For me, rhythm is the soul of music. I love the energy it creates for movement in our bodies and minds. This is why I love teaching the five rhythms of Suzuki’s Twinkle Twinkle Little Star variations for violin. Watching a three year old student learn these simple rhythmic patterns is always exciting. It is the beginning of their lifelong journey with music.
First I mark out the length of these first bow strokes, by placing two markers on the bow. Often I use narrow coloured tape or small stickers ‐ the upper one is near the middle of the bow. Over the years I’ve positioned the markers more towards the lower part of the bow. There are big advantages for students who become adept from the very start at playing in the lower half.
Before starting the first rhythm, set up basic playing posture as follows:
- Form a bowhold and put the violin on the shoulder;
- Place the left hand on the body of the violin, with straight wrist and curved fingers;
- Place the bow on the E string at the lower bow mark, about a finger’s width away from the bridge – the clear tone zone;
- Check that the bow is at a right angle to the string. Relax the right shoulder and arm. The elbow is below the level of the bowhold.
At these early lessons I teach the parent all these same skills – on their child’s little violin if they don’t have a full size one. To teach and practise at home, they must be able to do it correctly.
Rhythm One (Busy busy stop, stop):
I always model the rhythm first for the student by physically moving their bow on the string whilst they are in playing position. It gives them the direct experience of the rhythm played correctly and the motion of the bowing arm and elbow. One rhythm by me, one by the student – making positive comments. The last two strokes (stop, stop) must stop on the string – shown in the score by the staccato dots.
Leave the bow on the string between rhythms. At this stage the sound should be strong rather than too light or feathery ‐ and can be on the crunchy side. Then as the student begins to produce a correct rhythm and maintain good posture, I move over to my violin for the student to copy the sound. We repeat it many times, checking length of strokes, position of the bow on the string, clear stops and good relaxed bow hold.

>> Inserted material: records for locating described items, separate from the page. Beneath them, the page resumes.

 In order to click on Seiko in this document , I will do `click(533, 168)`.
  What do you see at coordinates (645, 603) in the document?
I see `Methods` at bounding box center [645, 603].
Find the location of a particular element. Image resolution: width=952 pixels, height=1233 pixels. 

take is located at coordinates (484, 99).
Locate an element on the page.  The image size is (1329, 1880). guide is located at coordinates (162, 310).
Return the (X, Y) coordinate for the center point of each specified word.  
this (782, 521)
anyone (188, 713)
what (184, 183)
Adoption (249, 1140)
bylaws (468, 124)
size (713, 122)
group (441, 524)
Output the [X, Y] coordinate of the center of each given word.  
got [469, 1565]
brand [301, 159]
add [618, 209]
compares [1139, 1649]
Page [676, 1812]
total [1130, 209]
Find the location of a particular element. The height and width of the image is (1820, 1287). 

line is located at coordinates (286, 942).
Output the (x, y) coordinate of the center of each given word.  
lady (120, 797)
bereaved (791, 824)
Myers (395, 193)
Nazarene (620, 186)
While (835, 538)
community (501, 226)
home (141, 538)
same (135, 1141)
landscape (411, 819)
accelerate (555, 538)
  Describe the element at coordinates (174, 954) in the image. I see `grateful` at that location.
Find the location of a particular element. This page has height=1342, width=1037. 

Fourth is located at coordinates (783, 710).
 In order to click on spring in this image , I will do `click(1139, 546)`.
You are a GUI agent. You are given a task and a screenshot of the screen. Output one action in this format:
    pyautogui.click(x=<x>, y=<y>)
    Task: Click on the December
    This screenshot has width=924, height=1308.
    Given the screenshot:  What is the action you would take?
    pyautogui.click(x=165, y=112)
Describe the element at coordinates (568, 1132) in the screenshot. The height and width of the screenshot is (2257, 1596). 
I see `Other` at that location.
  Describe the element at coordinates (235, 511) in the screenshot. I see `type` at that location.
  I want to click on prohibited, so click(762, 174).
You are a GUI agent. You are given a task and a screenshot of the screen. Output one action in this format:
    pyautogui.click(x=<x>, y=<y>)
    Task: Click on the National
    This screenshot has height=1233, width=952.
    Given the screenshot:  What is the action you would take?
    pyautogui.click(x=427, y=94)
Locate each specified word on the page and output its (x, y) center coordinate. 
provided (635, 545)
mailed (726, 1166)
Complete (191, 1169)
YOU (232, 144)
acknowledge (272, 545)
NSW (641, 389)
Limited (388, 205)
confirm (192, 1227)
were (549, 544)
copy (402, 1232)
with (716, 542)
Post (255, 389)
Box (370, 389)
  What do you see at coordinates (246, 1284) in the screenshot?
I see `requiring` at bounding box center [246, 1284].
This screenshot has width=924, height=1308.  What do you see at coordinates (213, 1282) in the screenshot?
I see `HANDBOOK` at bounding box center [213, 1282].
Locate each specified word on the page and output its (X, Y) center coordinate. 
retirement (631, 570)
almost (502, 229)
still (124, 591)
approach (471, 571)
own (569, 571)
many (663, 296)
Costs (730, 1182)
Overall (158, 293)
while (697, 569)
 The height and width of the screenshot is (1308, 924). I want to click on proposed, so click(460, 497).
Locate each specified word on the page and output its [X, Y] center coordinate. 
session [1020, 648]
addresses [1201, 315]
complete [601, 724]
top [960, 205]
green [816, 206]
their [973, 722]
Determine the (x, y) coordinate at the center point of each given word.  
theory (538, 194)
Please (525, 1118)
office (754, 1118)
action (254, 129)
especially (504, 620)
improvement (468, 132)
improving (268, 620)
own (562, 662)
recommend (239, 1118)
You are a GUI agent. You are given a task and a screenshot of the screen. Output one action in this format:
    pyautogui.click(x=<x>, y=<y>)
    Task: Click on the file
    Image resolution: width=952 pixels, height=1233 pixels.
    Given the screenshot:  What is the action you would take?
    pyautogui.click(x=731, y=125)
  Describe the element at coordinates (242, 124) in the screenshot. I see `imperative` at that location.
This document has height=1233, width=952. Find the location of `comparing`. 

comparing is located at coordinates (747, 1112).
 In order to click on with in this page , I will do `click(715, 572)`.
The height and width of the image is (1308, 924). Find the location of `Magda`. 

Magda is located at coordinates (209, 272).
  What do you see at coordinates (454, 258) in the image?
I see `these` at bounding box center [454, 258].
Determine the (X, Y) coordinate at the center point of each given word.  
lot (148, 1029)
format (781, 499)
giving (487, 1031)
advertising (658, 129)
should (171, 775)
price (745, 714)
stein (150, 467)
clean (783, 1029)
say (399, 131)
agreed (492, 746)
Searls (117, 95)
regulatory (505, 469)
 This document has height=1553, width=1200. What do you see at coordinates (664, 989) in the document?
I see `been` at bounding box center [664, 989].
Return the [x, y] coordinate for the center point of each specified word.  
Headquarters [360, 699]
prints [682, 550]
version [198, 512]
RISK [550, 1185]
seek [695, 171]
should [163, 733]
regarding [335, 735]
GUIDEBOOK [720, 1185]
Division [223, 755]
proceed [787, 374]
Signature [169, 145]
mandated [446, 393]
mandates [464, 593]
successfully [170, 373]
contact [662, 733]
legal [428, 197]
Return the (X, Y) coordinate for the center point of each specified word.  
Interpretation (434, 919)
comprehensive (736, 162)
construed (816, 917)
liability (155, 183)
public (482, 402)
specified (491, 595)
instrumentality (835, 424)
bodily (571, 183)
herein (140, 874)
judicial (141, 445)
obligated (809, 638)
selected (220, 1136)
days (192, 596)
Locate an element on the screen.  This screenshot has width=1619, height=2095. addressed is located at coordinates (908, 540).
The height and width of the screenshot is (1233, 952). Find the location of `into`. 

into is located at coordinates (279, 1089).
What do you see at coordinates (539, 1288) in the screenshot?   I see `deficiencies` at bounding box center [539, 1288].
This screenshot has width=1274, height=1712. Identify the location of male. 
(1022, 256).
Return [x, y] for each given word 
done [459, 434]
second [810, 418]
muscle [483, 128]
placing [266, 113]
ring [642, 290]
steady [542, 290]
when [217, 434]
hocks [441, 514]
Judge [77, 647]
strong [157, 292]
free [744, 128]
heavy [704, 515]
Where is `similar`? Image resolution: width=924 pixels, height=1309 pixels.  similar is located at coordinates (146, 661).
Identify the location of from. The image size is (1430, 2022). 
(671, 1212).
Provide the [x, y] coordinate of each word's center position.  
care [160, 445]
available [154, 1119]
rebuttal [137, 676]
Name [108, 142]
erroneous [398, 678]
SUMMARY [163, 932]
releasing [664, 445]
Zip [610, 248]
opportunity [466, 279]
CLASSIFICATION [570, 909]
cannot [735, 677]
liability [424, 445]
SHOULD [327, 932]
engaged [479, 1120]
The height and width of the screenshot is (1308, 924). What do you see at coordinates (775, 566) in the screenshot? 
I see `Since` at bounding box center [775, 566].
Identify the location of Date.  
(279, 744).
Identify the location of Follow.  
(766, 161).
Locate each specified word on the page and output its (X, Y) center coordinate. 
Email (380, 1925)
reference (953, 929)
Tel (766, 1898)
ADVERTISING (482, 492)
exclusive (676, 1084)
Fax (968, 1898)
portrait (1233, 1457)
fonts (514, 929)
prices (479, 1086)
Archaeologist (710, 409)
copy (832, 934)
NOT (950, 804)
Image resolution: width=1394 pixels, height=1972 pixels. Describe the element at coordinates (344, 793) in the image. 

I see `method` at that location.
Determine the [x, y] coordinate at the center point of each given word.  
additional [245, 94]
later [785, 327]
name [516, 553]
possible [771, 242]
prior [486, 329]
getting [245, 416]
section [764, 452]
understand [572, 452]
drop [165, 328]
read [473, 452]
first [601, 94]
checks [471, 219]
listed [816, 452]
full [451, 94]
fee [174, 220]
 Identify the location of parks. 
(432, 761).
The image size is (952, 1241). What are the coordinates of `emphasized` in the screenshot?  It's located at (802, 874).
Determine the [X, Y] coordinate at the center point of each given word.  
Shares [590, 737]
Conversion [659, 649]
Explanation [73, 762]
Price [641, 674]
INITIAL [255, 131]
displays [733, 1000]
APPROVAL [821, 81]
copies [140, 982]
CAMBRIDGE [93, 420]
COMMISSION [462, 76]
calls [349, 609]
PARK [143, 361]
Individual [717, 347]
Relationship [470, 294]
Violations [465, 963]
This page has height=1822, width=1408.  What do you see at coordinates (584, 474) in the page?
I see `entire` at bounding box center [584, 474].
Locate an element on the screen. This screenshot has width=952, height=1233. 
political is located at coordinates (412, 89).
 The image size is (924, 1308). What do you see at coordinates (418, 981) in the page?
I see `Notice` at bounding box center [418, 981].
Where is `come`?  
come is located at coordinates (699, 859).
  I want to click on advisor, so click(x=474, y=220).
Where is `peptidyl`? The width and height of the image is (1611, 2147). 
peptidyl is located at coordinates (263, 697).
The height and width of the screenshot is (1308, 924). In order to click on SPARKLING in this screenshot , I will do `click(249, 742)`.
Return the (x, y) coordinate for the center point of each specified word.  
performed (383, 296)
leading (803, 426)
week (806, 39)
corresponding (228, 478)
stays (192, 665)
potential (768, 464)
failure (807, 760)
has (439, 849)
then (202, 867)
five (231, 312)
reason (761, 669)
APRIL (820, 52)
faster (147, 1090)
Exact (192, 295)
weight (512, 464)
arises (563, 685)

Rhythm Two (ka‐ta, yo‐ka‐ta or pop-corn and can-dy):
This rhythm is slower and easier, but can’t be broken up into neat segments like the others. I ask students to play along with me right from the start – in an unbroken line, stopping each stroke on the string. This is the first rhythm that students can play in time with the recording – many at their first attempt.
Rhythm Three (snap crackle, snap crackle):
I teach this one in segments, stopping the bows on the quavers. It can be a little harder to get than the others because of the staccato notes – one is up, the other down.
Rhythm Four (timothy timothy):
The Timothy variation is based on triplets. It’s missing in some editions of Book 1, I don’t know why – even the youngest students learn it easily. A slight emphasis on the first note of each triplet helps them to feel the beat.
Rhythm Five (caterpillar caterpillar or semiquaver semiquaver):
This easy rhythm can be played while focussing on correct basic posture and bow hold. Upbows and downbows should sound the same. I don’t worry too much about accents at this stage.
Obviously, there’s heaps more to learn about bowing. Although left hand technique rightly gets a lot of attention by violinists and teachers, the bow arm controls most of the musical and expressive side – such as shape, colour, dynamics, character, style, articulation and the quality of sound.
At this early stage, I focus on maintaining nice posture, good bowing arm motion and clear rhythms.